La situación en La Guajira no es solo un problema local; es una crisis regional que afecta profundamente a los departamentos de Cesar, Magdalena y, por supuesto, a la propia Guajira. Los bloqueos que llevan dos días paralizando vías clave no solo han dejado incomunicado a este departamento, sino que han generado un efecto dominó que está asfixiando el intercambio de bienes, servicios y personas en toda la región. Para el Cesar, la situación es especialmente crítica, ya que la interrupción de las vías afecta directamente la economía, la educación y la vida cotidiana de sus habitantes.

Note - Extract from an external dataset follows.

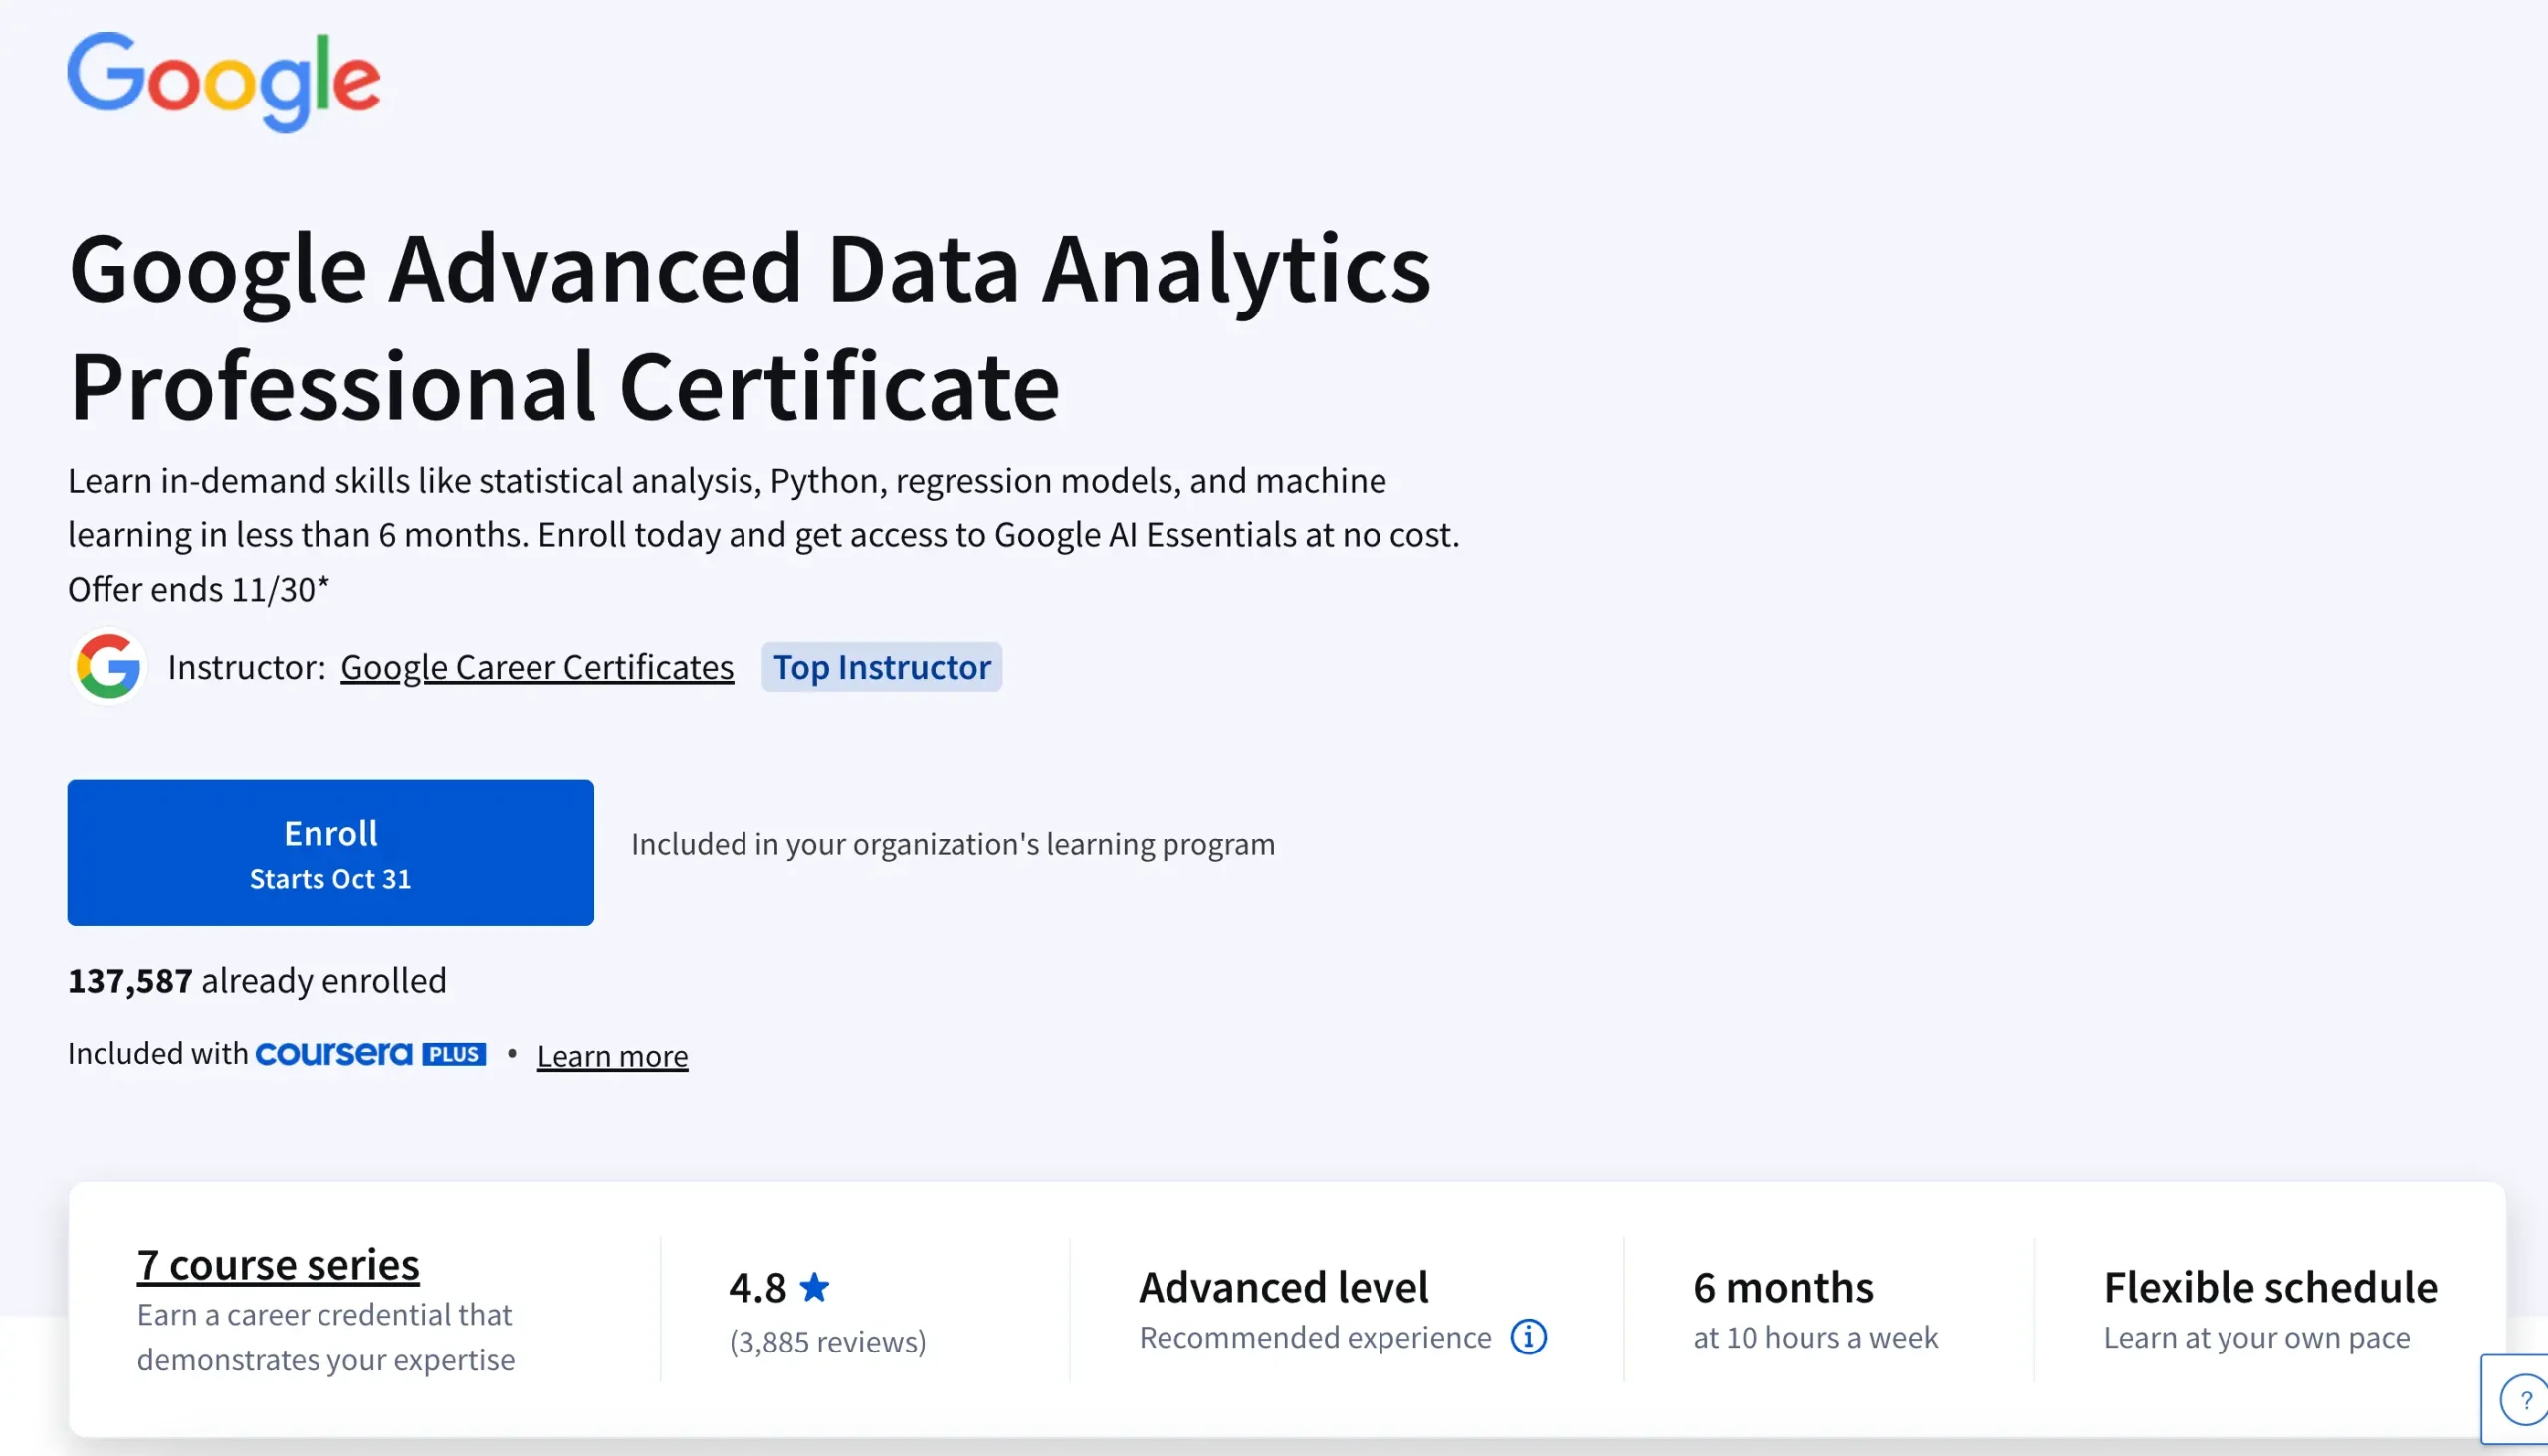This screenshot has height=1456, width=2548.
Task: Click the 6 months duration heading
Action: tap(1783, 1287)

El Cesar depende en gran medida de la movilidad entre departamentos para mantener su dinamismo económico. Los bloqueos impiden el transporte de productos agrícolas, insumos y mercancías, lo que se traduce en pérdidas económicas para comerciantes, agricultores y empresarios. Además, la paralización de las vías afecta a quienes viajan a Venezuela o regresan a Valledupar, incluyendo a estudiantes universitarios que ven truncado su derecho a la educación. Estas interrupciones no solo generan frustración, sino que profundizan la sensación de abandono que históricamente ha marcado a esta región.
Paradójicamente, durante los últimos tres años, bajo el gobierno del presidente Gustavo Petro, quien prometió estar más cerca de La Guajira y atender sus problemáticas históricas, los bloqueos han aumentado de manera significativa. Lejos de disminuir, estas protestas se han vuelto más frecuentes y prolongadas, ahogando a los habitantes de La Guajira y, por extensión, a los de los departamentos vecinos. La falta de respuestas concretas y la ausencia de una estrategia clara para resolver las demandas sociales han dejado a la región en un limbo de incertidumbre y desesperanza.
Es urgente que el Gobierno nacional entienda que los bloqueos no son solo un problema de orden público; son un síntoma de una crisis social y económica que requiere atención inmediata. La instalación de una mesa de diálogo, como se ha prometido en repetidas ocasiones pero nunca se ha concretado, es un primer paso indispensable. Sin embargo, no basta con reuniones y promesas. Se necesitan acciones concretas que aborden las demandas de las comunidades y que permitan desbloquear no solo las vías, sino también el futuro de esta región.
Vaya paradoja. El discurso contra los energéticos fósiles como el gas y el carbón y, en especial, contra Cerrejón -la empresa de la que deriva grandes beneficios económicos y sociales La Guajira- en que se empecinó el gobierno nacional ha hecho carrera envalentonando a unos sectores que boicotean a la empresa; y los proyectos eólicos que tanto puso de ejemplo, como alternativa, se han frustrado entre demandas ciudadanas y señales contradictorias de regulación y desincentivo del alto gobierno. Si este tiene zonas críticas de violencia como el Cauca, Nariño, o el Chocó, los problemas de La Guajira también se han salido de su control. Y ya no solo hay el bloqueo vial y del tramo férreo sino hechos de atentados terroristas contra esa red del ferrocarril inéditos después de casi una década sin este nivel de violencia.
Desde este medio, hacemos un llamado al presidente Gustavo Petro y a su equipo de gobierno para que prioricen la atención a esta crisis. No se puede dejar solo al gobierno departamental. También los alcaldes y dirigencia política en todos los órdenes deben trabajar con el gobernador Aguilar. La Guajira no puede seguir esperando, y el Cesar tampoco. La región necesita soluciones urgentes y efectivas que permitan recuperar la movilidad, reactivar la economía y garantizar el bienestar de sus habitantes. El tiempo de las promesas ha terminado; es hora de actuar.